Not approached yet, but ready to be CIC: Kiran Bedi
By Alkesh Sharma, IANSMonday, November 23, 2009
PATIALA - Former top cop and Ramon Magsaysay award winner Kiran Bedi, whose name has been proposed by civil society members for the job of Chief Information Commissioner (CIC), said she is ready to accept any position where she can work for upliftment of society.
“I have no problem in accepting any post of a governor or of CIC but I want to make one thing very clear that I am not a political person. I do not know how to do politics; I just want to serve my country and its people,” Bedi told reporters here Monday, in answer to a question.
“So far, nobody has approached me (for CIC) and I have only read about these in newspapers. However, if I get an offer of CIC, then I would work for only one rupee. I do not need position or money, and all my salary would go to NGOs,” said Bedi, India’s first Indian Police Service officer.
Bollywood actor Aamir Khan and social activist Anna Hazare are among several people who have urged Prime Minister Manmohan Singh to appoint Bedi as the head of the country’s top transparency body, the Central Information Commission.
The post has been vacant since senior bureaucrat Wajahat Habibullah resigned last month to take up his new assignment as Right to Information watchdog in Jammu and Kashmir.
She added, “The condition of health and education sectors is ‘erratic’ in our country. Our government needs to make more investments in these two very important areas. We should also question the government on why they are not using public money to raise the standards.”
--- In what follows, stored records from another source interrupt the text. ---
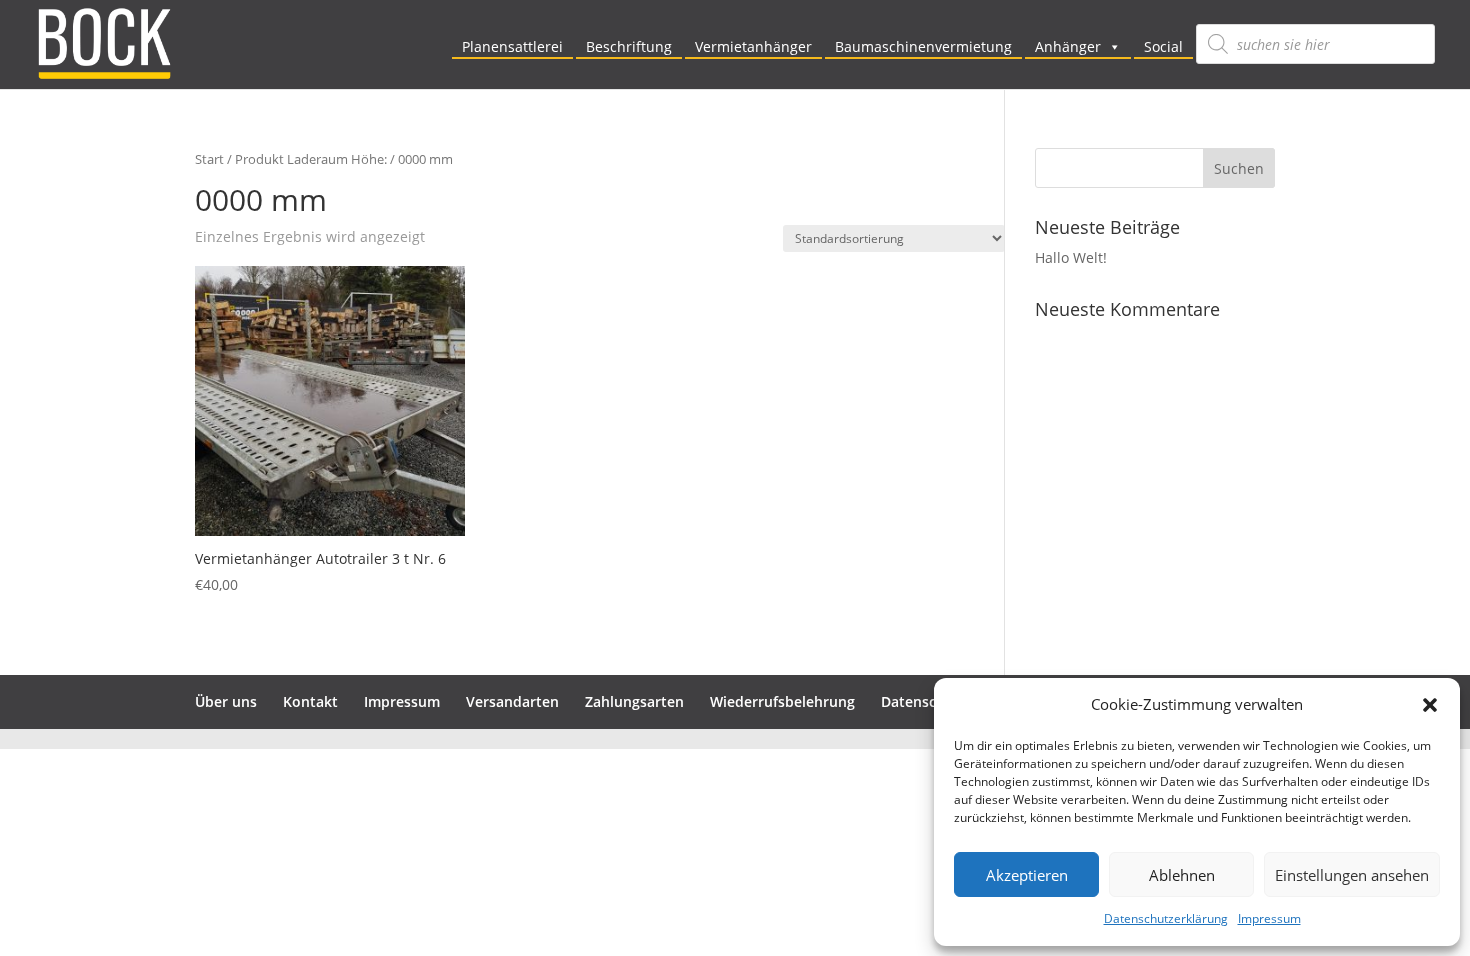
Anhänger (1068, 46)
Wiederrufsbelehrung (782, 701)
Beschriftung (629, 46)
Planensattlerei (512, 46)
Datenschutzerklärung (1166, 918)
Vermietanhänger (753, 46)
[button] (1430, 705)
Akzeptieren (1027, 875)
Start (209, 159)
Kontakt (310, 701)
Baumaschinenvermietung (923, 46)
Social (1163, 46)
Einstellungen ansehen (1352, 875)
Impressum (1269, 918)
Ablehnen (1182, 875)
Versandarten (512, 701)
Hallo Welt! (1071, 257)
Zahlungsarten (634, 701)
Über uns (226, 701)
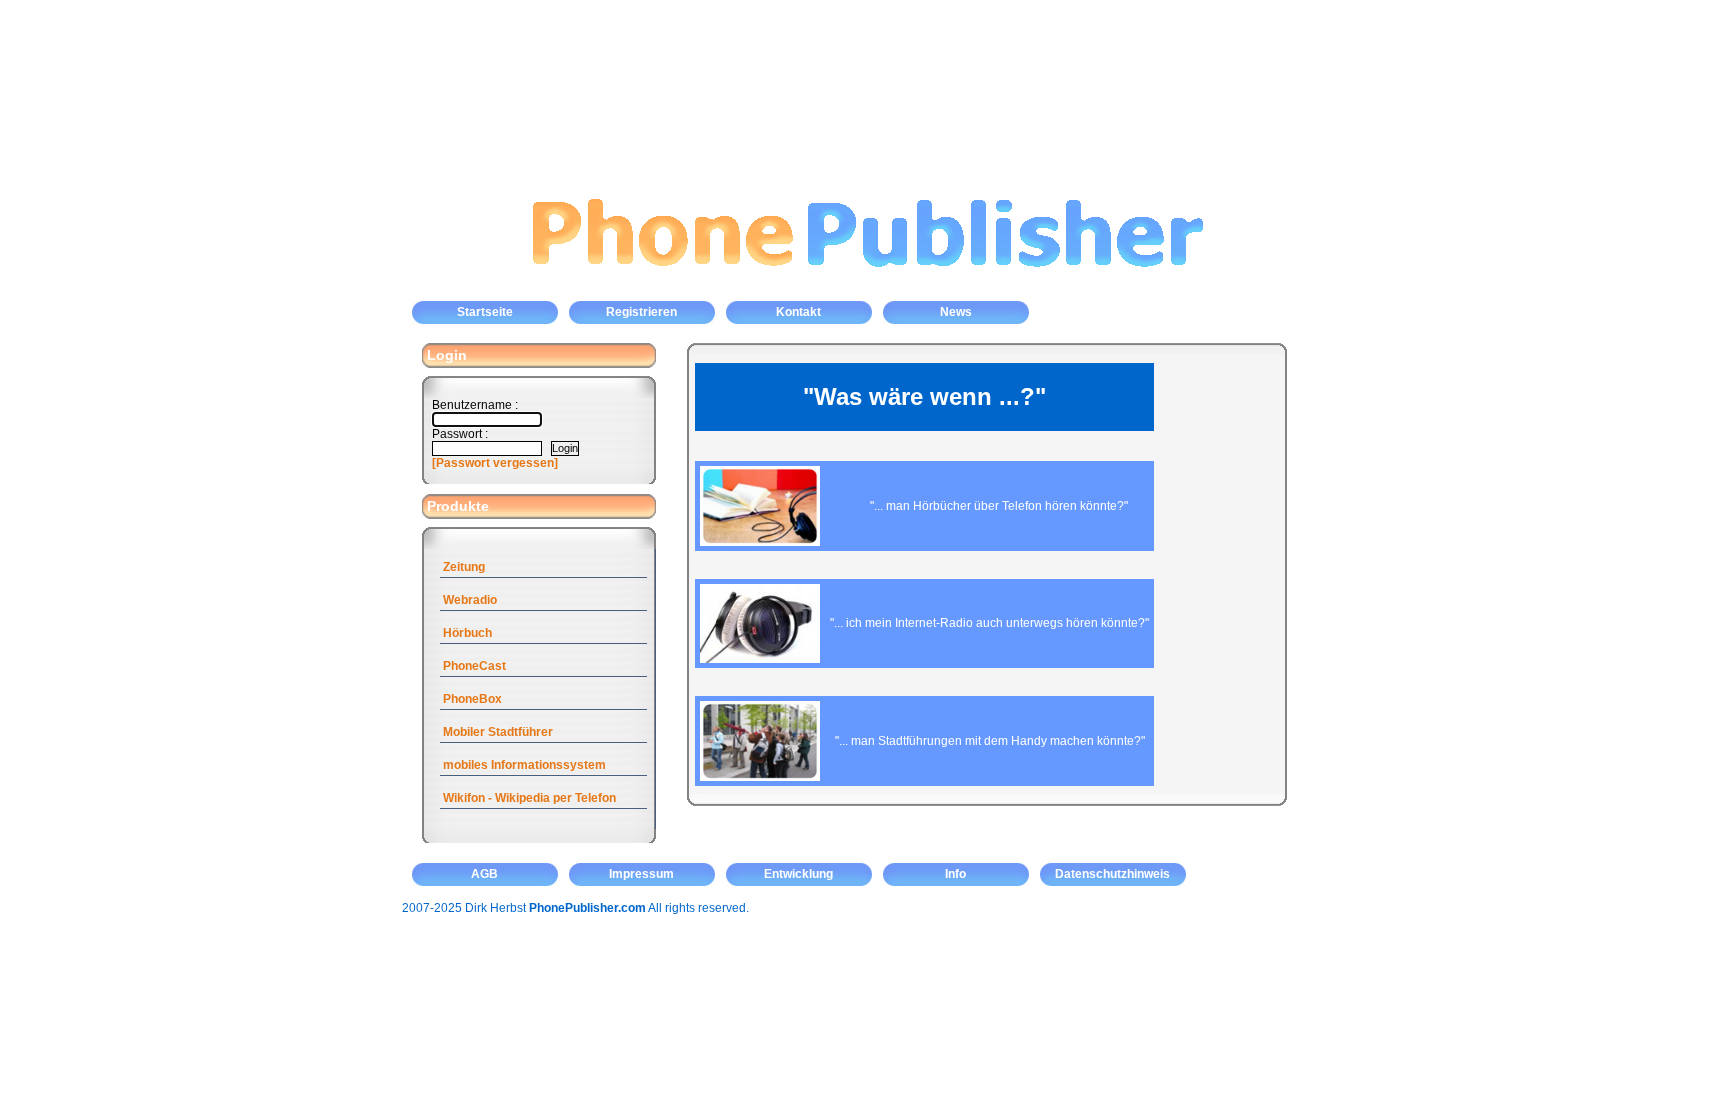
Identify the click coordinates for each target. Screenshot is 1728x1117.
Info (955, 874)
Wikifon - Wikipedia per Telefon (529, 798)
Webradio (470, 600)
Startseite (485, 312)
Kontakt (798, 312)
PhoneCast (474, 666)
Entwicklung (798, 874)
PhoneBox (472, 699)
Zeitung (464, 567)
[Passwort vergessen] (495, 463)
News (956, 312)
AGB (484, 874)
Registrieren (641, 312)
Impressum (641, 874)
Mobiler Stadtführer (498, 732)
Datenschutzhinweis (1112, 874)
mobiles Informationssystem (524, 765)
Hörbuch (467, 633)
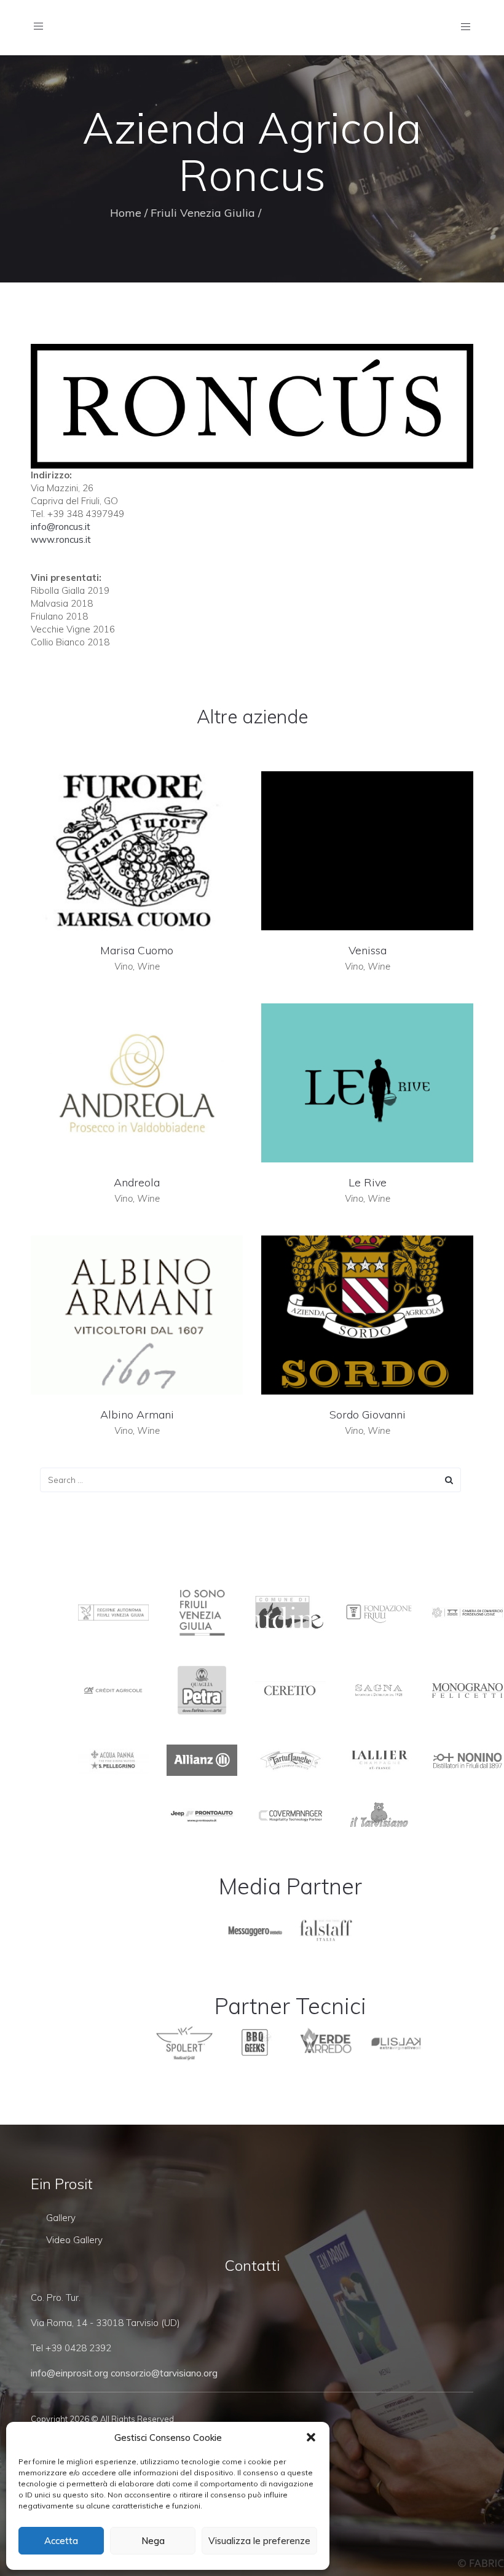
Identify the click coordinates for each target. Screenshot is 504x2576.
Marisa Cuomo (136, 950)
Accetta (61, 2541)
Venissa (367, 950)
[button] (311, 2437)
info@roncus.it (60, 526)
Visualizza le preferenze (259, 2541)
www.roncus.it (61, 539)
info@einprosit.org (69, 2373)
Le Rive (367, 1182)
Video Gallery (74, 2240)
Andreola (137, 1182)
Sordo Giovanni (367, 1414)
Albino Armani (137, 1414)
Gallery (61, 2218)
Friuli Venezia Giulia (203, 213)
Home (125, 213)
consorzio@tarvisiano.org (164, 2373)
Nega (153, 2541)
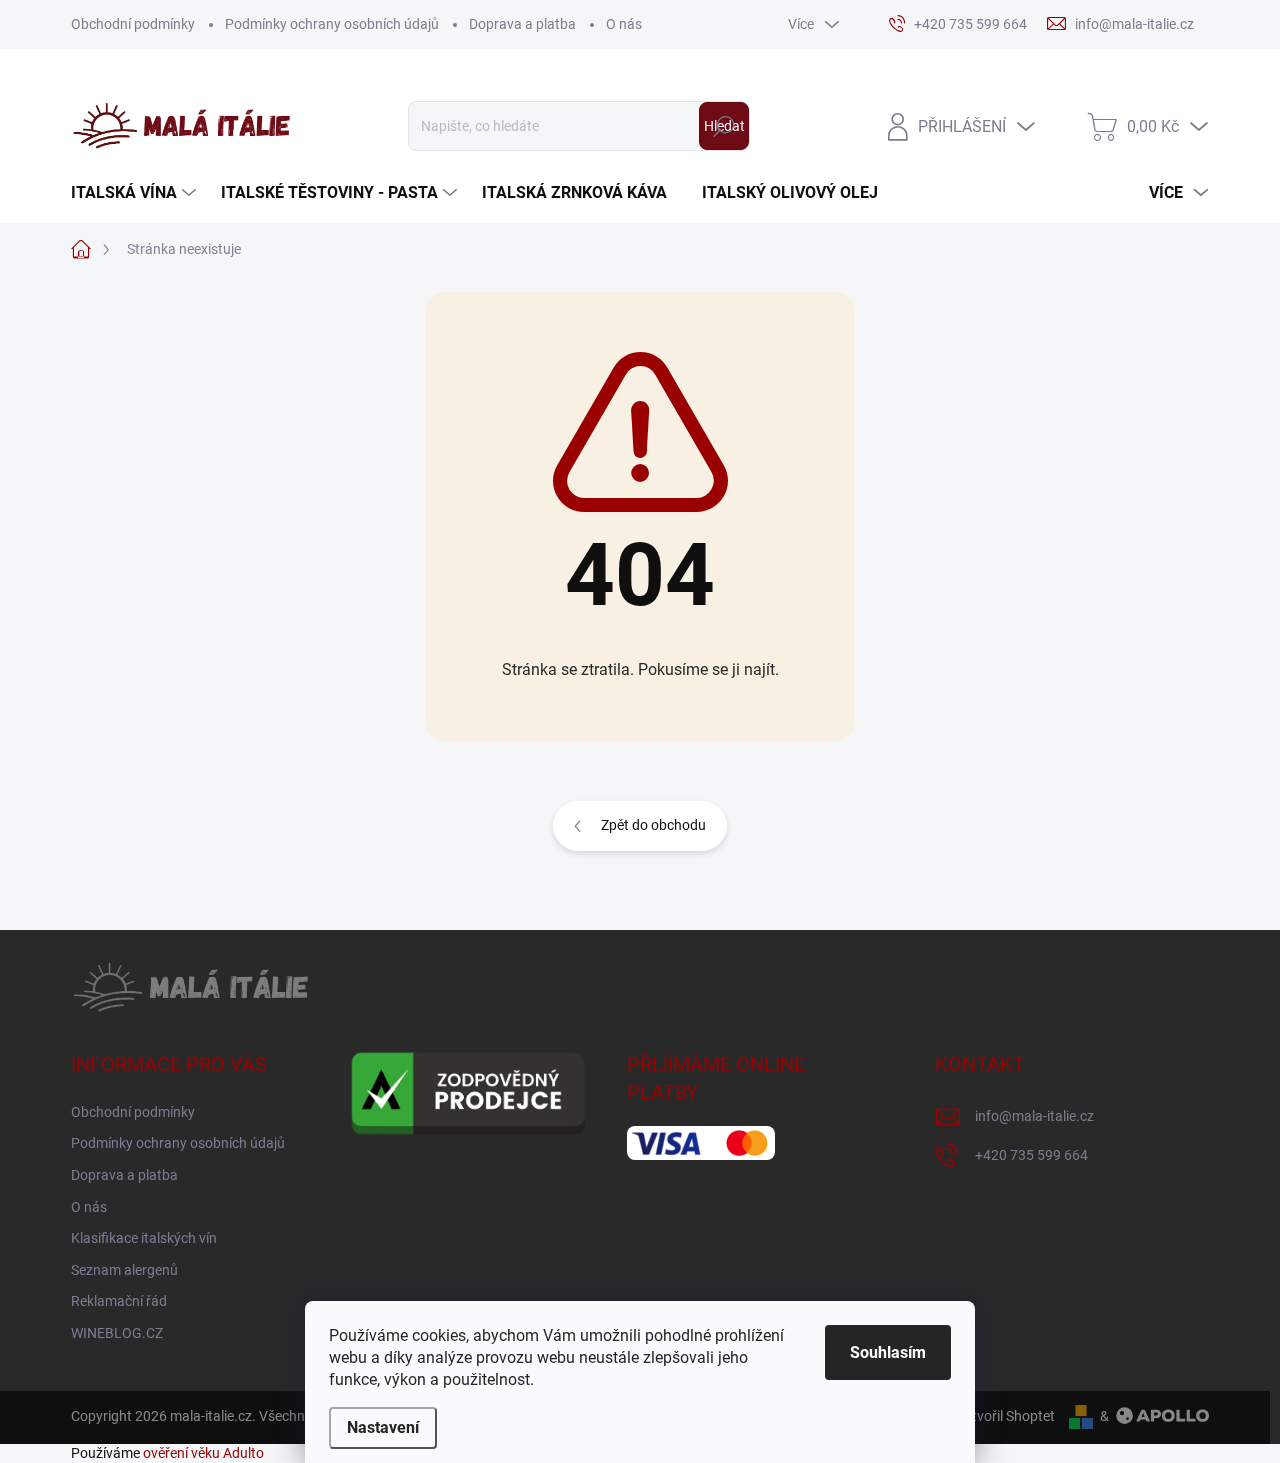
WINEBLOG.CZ (117, 1333)
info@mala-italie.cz (1034, 1116)
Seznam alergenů (124, 1270)
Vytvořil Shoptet (1005, 1416)
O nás (624, 24)
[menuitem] (136, 193)
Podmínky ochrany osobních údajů (332, 24)
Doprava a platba (522, 24)
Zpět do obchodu (653, 825)
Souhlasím (888, 1352)
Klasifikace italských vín (144, 1238)
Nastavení (383, 1427)
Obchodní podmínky (133, 24)
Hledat (724, 126)
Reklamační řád (119, 1301)
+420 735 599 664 (1031, 1155)
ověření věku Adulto (203, 1453)
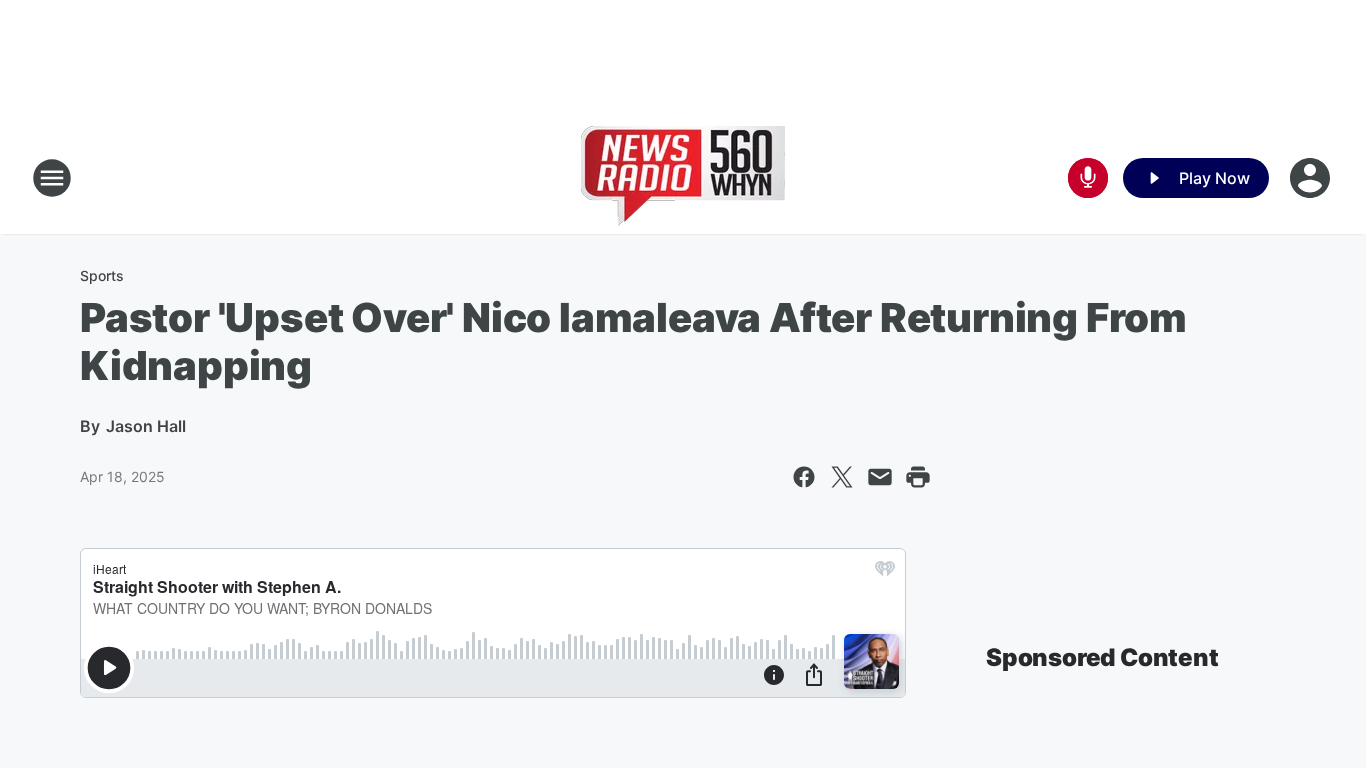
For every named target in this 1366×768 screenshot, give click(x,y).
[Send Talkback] (1088, 178)
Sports (102, 275)
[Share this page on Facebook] (804, 477)
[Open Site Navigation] (52, 178)
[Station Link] (683, 178)
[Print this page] (918, 477)
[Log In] (1312, 178)
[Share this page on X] (842, 477)
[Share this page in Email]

Bedi was the chief guest Monday at the annual convocation of Thapar University here, around 65 km from state capital Chandigarh.
“I retired in 2007 and since then I have been very busy in various things that have connected me with the common person. I am doing TV shows, writing columns, working for my NGOs Navjyoti and India Vision Foundation, travelling to places for the screening of my documentary film ‘Yes Madam Sir’,” said Bedi.
Award-winning film “Yes Madam Sir”, based on Kiran Bedi’s life, has been produced by Australian filmmaker Megan Doneman.
Bedi was the first woman to join the Indian Police Service (IPS) in 1972.
“I am running two NGOs for the last 21 years which reach out to over 10,000 beneficiaries daily, in the areas of schooling and proper upbringing of children of prisoners and in drug abuse treatment,” she pointed out.
Minister of State for External Affairs Preneet Kaur was honoured with a degree of Doctor of Science (honoris causa) at the convocation. Kaur is the MP from here and the wife of former Punjab chief minister Amarinder Singh.